(Stored items from a collection)
---

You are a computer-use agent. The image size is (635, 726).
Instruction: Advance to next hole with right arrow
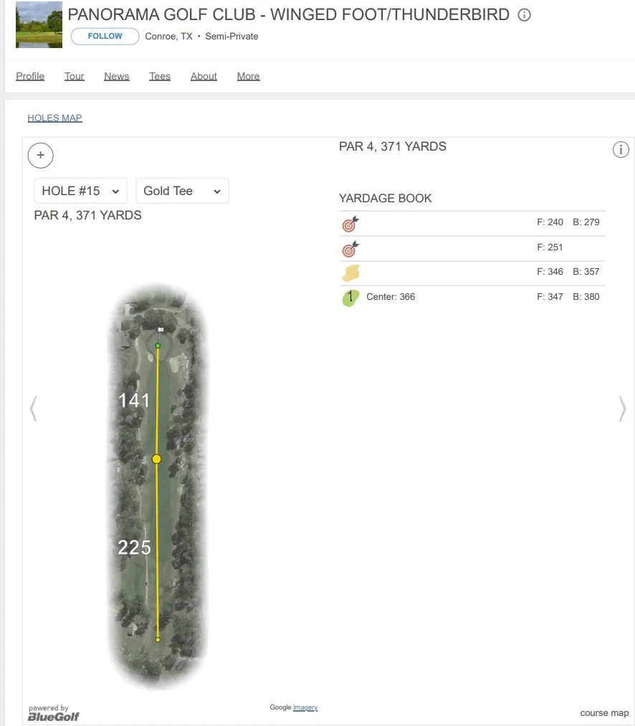[x=623, y=408]
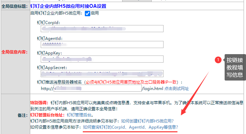Focus the 钉钉AgentId input field

point(102,44)
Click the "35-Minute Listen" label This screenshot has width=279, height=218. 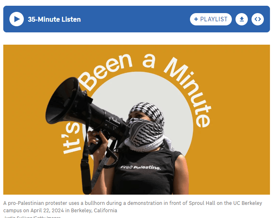[x=54, y=19]
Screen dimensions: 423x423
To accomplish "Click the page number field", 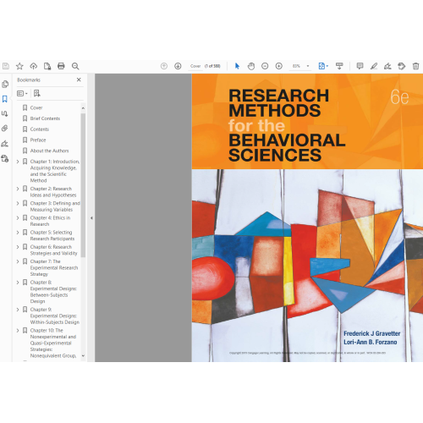I will coord(195,66).
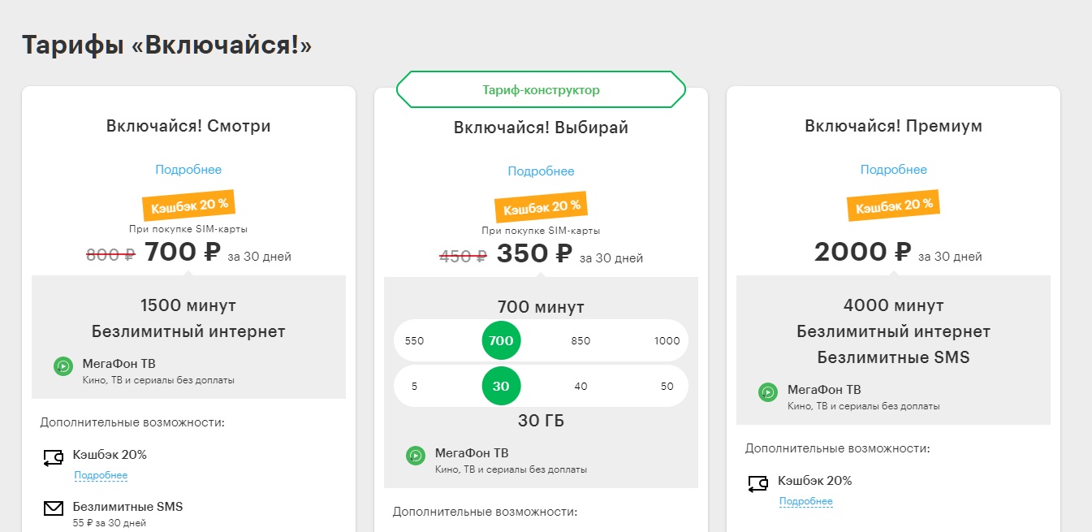Click cashback icon in Премиум card

pyautogui.click(x=758, y=484)
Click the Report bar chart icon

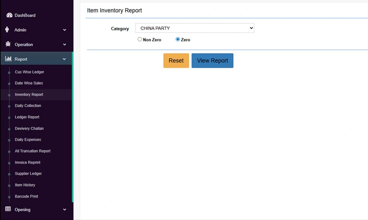(x=8, y=59)
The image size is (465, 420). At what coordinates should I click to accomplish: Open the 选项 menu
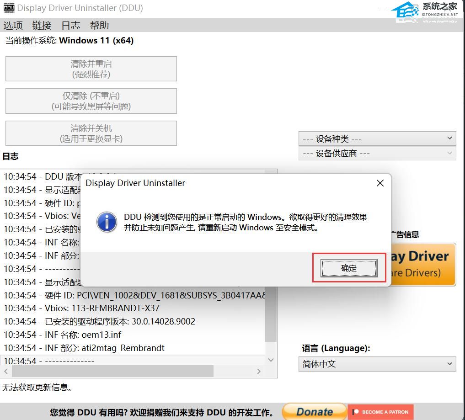coord(13,26)
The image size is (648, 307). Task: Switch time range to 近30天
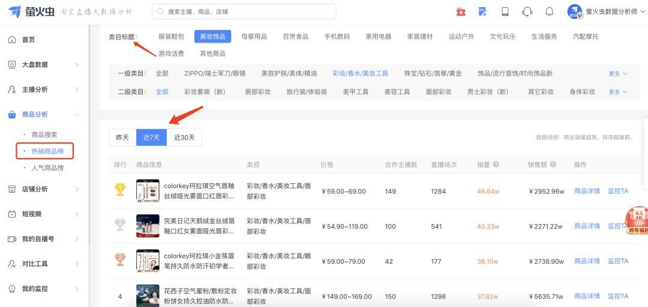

---

- _PROBLEM TO WORK ON_: Nothing is needed beyond an exact transcription of the lines from the one containing "Click the Report bar chart icon" to the end of the entries above, with the pictures omitted.

- _RESPONSE AREA_:
Click the Report bar chart icon

(x=8, y=59)
The image size is (465, 420). At what coordinates should I click to accomplish: Open the 选项 menu
coord(13,26)
The image size is (648, 307). Task: Switch time range to 近30天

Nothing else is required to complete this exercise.